### GIVEN EXERCISE
From the line with "Task: Click the search magnifier icon" up to and including the line with "(x=257, y=741)", write out every line in the records again, requests included, and scale each click coordinate in the answers by 2.35, rounding to whole numbers with halves going up. Leave every other number unchanged, and don't reproduce any line outside that range.

##### GIVEN DATA

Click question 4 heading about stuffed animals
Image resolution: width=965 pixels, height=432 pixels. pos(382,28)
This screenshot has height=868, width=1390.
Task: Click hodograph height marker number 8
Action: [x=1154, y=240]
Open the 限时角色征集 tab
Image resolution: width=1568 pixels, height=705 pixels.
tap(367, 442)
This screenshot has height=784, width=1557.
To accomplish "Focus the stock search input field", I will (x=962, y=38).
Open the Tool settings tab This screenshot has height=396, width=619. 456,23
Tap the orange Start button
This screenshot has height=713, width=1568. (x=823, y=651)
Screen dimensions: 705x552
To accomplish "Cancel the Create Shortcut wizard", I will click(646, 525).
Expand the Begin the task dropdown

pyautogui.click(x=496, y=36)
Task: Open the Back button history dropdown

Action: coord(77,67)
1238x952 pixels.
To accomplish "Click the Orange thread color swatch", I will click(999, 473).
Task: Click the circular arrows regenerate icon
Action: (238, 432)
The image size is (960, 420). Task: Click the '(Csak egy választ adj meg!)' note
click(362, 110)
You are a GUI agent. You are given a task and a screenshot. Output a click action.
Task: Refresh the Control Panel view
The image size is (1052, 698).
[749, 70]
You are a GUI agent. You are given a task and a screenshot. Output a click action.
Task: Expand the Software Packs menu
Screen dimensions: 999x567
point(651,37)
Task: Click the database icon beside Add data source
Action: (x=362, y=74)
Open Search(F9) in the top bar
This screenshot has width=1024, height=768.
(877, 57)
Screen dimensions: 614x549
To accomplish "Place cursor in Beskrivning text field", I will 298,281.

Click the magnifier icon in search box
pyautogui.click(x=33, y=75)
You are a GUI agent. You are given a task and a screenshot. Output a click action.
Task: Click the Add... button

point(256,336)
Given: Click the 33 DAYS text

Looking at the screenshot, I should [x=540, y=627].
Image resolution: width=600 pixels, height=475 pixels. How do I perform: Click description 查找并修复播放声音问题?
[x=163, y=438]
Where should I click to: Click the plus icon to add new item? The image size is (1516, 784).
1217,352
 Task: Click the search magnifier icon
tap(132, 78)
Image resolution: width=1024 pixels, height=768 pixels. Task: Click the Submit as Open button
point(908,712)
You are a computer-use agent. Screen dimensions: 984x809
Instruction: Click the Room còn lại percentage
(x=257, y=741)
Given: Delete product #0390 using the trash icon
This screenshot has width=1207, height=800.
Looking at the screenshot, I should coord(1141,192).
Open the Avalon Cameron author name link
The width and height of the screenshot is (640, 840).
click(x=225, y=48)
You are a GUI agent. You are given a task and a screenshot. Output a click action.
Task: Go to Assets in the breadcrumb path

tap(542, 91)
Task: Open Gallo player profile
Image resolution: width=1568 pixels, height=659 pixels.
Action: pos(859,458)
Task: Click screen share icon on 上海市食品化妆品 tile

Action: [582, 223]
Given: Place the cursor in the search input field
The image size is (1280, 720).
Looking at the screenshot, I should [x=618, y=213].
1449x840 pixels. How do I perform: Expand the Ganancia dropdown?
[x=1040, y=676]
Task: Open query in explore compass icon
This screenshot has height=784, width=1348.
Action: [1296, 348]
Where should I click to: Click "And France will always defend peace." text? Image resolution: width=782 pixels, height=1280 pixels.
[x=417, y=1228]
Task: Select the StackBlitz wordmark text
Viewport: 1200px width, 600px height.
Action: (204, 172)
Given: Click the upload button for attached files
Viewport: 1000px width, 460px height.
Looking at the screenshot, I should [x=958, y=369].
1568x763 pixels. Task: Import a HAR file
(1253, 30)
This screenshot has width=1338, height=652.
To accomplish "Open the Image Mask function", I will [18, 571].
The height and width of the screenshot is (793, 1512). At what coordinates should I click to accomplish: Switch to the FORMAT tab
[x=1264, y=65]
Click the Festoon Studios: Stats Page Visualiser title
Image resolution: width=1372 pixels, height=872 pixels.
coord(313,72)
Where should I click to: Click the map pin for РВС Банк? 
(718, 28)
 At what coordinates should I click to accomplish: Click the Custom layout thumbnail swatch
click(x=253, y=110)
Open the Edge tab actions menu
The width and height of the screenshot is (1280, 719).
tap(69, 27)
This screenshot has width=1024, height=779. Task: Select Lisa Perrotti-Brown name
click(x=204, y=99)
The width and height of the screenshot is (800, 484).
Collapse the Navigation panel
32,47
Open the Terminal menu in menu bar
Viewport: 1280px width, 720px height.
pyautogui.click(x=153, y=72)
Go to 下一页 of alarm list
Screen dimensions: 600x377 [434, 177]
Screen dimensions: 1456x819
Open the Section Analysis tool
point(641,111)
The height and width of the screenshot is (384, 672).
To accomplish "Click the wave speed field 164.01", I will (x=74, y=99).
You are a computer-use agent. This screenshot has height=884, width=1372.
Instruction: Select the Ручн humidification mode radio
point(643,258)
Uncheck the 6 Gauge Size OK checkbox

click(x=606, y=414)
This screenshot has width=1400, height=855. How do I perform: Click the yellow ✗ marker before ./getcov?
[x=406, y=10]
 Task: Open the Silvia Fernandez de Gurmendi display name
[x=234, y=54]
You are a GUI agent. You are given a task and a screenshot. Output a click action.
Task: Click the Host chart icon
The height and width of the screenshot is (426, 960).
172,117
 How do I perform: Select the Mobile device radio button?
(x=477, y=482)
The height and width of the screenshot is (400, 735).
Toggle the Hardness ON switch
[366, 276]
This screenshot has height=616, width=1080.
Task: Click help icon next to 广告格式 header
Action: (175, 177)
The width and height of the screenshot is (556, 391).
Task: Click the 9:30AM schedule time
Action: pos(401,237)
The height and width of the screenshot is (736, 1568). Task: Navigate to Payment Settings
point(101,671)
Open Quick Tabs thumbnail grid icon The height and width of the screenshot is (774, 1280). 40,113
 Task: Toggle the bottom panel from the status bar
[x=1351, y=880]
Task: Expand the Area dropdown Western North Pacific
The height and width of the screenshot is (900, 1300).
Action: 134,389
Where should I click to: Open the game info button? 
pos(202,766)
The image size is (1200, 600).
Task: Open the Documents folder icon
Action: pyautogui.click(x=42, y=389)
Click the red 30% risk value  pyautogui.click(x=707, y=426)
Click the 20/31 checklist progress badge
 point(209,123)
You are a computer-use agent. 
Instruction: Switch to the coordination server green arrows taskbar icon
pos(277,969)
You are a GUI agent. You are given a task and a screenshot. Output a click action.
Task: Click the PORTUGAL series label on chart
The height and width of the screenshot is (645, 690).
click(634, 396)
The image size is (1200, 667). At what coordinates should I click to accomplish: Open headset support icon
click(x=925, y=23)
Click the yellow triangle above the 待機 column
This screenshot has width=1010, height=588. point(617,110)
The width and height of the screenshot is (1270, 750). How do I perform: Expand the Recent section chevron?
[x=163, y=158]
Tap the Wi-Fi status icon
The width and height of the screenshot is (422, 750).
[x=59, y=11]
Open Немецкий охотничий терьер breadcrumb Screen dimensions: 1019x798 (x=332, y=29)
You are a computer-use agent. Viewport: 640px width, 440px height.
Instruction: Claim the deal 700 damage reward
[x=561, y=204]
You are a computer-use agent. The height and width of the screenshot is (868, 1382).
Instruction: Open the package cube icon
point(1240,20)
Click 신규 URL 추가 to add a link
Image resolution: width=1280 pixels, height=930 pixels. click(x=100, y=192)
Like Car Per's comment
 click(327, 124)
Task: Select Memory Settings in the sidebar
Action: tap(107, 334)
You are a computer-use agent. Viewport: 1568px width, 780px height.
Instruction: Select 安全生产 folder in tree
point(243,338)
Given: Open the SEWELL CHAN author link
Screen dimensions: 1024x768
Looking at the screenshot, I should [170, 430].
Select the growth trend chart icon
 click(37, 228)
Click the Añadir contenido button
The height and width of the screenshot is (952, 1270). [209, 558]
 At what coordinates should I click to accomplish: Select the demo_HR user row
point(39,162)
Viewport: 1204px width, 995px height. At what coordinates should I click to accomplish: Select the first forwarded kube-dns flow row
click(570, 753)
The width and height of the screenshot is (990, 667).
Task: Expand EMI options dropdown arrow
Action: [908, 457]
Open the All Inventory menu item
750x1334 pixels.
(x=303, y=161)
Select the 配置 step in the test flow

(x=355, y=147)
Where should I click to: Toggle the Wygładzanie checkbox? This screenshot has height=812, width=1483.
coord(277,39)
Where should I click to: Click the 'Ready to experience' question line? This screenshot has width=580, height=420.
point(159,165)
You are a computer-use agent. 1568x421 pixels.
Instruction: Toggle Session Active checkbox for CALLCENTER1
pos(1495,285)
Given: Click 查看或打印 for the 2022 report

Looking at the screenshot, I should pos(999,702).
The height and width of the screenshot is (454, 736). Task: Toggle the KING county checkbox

##########

### ANSWER FOR THE TASK
 Task: Click the search magnifier icon
tap(310, 183)
Image resolution: width=1024 pixels, height=768 pixels. Task: Click the Submit as Open button
point(2134,1673)
You are a computer-use agent. Screen dimensions: 984x809
Instruction: Click the Room còn lại percentage
(x=604, y=1741)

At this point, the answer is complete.